**DIRECTIONS FOR THIS TASK**
The listing below contains a span that opens with the line containing "1 [button] (628, 556)" and closes with the line containing "cookiebeleid (747, 1080)". Return that span exactly.

*** Opening EXTRACTED INFORMATION ***

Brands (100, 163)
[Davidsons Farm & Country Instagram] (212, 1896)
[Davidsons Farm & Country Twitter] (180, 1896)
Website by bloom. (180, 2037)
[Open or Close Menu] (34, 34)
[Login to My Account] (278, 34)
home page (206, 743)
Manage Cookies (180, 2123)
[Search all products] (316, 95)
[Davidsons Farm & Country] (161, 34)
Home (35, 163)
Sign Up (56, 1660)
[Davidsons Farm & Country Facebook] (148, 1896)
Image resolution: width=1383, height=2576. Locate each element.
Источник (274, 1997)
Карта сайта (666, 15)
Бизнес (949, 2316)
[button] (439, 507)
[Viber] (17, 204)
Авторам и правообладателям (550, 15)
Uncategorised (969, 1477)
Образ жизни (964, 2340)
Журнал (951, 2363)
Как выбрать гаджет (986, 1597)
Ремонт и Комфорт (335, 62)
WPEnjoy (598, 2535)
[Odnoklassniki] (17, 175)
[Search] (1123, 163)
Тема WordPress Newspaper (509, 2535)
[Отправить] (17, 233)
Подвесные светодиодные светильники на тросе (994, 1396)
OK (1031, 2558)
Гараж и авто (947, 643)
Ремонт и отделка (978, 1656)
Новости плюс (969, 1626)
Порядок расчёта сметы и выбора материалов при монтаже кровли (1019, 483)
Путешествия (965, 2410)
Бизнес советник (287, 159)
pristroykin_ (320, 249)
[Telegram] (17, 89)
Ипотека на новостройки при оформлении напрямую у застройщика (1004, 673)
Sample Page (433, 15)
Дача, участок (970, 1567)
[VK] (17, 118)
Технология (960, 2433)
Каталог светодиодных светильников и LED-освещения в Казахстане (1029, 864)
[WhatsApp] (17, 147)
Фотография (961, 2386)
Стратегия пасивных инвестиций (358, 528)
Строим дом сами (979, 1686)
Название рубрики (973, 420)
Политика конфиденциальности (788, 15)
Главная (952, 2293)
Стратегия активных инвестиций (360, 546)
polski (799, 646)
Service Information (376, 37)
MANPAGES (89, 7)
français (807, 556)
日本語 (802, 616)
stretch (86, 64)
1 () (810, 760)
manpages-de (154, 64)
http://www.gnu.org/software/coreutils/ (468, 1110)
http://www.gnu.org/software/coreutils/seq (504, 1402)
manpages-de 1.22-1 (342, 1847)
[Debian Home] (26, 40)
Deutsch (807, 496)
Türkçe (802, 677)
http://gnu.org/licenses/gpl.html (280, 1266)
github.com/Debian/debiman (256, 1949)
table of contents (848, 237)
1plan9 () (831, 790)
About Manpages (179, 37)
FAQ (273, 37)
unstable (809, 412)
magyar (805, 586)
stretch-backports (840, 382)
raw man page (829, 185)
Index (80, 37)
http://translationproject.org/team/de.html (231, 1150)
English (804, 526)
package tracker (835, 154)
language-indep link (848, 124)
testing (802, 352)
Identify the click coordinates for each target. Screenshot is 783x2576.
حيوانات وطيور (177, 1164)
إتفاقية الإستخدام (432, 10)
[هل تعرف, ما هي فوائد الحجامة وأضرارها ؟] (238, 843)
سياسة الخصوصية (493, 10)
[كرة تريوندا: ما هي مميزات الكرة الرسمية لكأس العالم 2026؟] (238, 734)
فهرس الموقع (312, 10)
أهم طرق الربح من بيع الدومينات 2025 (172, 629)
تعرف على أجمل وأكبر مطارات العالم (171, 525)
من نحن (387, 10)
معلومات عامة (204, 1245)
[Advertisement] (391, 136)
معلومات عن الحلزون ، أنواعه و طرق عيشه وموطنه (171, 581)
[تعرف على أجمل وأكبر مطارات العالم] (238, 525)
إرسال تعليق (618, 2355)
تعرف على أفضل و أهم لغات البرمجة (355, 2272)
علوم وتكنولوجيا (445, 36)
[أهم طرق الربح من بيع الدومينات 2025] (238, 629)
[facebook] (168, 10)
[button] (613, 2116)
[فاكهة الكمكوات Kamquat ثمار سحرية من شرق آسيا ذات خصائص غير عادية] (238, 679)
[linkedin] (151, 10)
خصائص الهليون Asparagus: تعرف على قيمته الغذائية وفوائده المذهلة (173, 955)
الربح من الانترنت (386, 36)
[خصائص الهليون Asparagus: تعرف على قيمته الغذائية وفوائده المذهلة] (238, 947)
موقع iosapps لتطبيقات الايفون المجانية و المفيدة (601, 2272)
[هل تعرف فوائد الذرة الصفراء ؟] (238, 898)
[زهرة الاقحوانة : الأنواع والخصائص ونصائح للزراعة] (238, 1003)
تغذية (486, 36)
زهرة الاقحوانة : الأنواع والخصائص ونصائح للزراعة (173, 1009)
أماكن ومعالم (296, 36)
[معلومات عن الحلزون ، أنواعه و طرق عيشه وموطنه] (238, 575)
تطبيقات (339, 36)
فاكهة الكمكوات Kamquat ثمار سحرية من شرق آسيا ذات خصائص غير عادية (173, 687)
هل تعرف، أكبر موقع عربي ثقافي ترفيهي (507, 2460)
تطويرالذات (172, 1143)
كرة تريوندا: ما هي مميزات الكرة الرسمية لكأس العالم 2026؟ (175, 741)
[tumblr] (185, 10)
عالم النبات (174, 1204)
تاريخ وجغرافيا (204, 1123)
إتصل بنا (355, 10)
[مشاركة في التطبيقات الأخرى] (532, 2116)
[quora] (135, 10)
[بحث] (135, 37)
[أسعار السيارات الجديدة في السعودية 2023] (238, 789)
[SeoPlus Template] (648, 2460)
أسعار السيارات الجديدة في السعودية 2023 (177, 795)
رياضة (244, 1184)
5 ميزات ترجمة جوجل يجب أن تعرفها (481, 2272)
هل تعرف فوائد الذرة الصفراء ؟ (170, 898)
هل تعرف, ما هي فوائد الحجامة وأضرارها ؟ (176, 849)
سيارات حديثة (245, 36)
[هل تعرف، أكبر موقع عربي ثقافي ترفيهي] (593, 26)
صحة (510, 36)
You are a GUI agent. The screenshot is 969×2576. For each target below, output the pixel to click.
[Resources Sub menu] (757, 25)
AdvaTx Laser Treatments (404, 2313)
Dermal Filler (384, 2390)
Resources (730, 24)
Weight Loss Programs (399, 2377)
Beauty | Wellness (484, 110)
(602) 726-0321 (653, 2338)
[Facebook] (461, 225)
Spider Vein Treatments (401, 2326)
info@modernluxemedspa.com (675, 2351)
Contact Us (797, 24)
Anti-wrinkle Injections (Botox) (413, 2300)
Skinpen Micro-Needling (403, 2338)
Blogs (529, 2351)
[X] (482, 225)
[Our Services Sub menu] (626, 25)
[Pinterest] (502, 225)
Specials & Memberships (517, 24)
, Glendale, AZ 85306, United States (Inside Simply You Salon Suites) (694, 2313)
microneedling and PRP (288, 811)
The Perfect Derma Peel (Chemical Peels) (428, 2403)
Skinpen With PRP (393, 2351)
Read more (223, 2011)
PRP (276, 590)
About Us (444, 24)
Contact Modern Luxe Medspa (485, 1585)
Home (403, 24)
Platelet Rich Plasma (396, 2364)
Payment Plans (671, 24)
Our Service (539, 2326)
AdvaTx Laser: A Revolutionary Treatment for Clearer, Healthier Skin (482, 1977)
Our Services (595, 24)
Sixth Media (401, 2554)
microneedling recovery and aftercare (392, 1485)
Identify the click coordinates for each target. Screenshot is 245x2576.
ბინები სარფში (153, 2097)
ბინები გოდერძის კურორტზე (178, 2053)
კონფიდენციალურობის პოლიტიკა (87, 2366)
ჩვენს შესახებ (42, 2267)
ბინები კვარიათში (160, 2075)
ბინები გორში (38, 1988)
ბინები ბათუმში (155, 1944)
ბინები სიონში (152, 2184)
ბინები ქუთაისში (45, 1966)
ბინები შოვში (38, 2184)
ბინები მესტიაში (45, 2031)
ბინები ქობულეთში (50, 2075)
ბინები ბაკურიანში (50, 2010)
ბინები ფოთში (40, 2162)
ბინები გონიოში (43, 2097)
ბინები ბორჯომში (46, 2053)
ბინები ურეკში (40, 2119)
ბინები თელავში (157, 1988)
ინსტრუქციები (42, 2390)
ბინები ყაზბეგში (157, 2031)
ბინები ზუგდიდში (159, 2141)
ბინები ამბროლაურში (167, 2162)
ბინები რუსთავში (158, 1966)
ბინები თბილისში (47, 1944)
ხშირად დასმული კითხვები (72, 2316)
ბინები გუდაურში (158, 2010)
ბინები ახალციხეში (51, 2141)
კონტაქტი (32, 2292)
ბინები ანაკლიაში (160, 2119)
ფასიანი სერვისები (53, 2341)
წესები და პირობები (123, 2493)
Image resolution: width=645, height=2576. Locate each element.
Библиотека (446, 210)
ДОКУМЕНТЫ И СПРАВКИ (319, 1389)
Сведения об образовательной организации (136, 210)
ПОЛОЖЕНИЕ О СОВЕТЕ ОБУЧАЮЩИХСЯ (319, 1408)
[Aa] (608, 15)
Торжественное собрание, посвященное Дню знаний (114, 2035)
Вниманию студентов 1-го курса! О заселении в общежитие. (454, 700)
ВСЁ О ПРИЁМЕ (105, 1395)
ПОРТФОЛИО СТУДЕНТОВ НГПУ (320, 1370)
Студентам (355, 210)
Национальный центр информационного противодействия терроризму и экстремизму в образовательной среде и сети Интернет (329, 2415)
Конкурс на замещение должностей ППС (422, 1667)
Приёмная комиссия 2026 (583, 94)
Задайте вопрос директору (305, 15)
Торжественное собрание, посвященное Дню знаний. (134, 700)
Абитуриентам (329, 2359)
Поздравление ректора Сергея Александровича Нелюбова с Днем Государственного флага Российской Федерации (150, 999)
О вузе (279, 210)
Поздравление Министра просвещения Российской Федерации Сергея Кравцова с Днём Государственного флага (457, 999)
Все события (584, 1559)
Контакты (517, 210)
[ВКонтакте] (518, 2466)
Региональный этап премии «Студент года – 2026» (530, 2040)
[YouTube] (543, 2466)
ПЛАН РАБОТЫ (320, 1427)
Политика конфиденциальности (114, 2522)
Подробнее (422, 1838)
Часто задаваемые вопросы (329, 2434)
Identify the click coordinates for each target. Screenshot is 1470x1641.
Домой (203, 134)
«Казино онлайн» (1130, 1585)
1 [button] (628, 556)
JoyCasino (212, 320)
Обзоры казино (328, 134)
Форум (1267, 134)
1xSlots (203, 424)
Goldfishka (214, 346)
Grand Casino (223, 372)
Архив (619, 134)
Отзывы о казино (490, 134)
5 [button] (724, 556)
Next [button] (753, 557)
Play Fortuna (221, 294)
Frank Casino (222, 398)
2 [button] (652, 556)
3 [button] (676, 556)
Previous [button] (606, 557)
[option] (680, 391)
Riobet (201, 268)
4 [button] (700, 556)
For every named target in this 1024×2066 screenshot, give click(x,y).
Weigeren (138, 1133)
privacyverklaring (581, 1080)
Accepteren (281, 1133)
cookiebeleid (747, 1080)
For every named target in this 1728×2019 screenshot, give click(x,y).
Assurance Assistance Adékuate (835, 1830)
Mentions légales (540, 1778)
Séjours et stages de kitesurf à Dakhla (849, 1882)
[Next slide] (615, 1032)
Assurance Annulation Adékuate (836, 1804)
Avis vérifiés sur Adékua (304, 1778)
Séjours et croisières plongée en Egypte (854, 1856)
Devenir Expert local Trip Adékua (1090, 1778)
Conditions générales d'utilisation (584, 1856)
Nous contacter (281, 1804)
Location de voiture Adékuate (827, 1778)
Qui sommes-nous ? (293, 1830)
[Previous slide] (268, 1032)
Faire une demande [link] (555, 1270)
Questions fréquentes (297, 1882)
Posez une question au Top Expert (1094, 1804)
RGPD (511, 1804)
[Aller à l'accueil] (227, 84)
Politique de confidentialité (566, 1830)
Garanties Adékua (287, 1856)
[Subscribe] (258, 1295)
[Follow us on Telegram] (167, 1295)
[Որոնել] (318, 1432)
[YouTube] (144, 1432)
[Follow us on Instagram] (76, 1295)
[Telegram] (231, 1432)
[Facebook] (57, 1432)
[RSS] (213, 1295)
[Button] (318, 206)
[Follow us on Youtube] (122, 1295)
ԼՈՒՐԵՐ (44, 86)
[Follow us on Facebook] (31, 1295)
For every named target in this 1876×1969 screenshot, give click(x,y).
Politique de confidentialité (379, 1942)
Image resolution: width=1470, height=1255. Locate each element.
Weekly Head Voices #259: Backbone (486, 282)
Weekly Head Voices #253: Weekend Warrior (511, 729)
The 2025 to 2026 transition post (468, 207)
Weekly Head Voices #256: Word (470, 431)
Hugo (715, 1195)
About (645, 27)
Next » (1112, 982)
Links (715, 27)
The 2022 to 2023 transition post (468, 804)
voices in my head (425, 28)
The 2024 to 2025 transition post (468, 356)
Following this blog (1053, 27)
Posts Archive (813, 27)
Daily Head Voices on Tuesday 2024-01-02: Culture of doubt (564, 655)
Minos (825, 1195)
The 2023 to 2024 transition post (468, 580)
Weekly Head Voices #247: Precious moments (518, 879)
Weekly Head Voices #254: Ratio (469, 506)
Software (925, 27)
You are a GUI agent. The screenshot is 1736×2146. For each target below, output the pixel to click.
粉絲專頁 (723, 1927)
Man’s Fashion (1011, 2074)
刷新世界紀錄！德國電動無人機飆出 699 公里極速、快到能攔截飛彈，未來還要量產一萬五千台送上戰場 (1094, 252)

*** Closing EXTRACTED INFORMATION ***

**ANSWER SECTION**
1 [button] (628, 556)
JoyCasino (212, 320)
Обзоры казино (328, 134)
Форум (1267, 134)
1xSlots (203, 424)
Goldfishka (214, 346)
Grand Casino (223, 372)
Архив (619, 134)
Отзывы о казино (490, 134)
5 [button] (724, 556)
Next [button] (753, 557)
Play Fortuna (221, 294)
Frank Casino (222, 398)
2 [button] (652, 556)
3 [button] (676, 556)
Previous [button] (606, 557)
[option] (680, 391)
Riobet (201, 268)
4 [button] (700, 556)
For every named target in this 1024×2066 screenshot, give click(x,y).
Weigeren (138, 1133)
privacyverklaring (581, 1080)
Accepteren (281, 1133)
cookiebeleid (747, 1080)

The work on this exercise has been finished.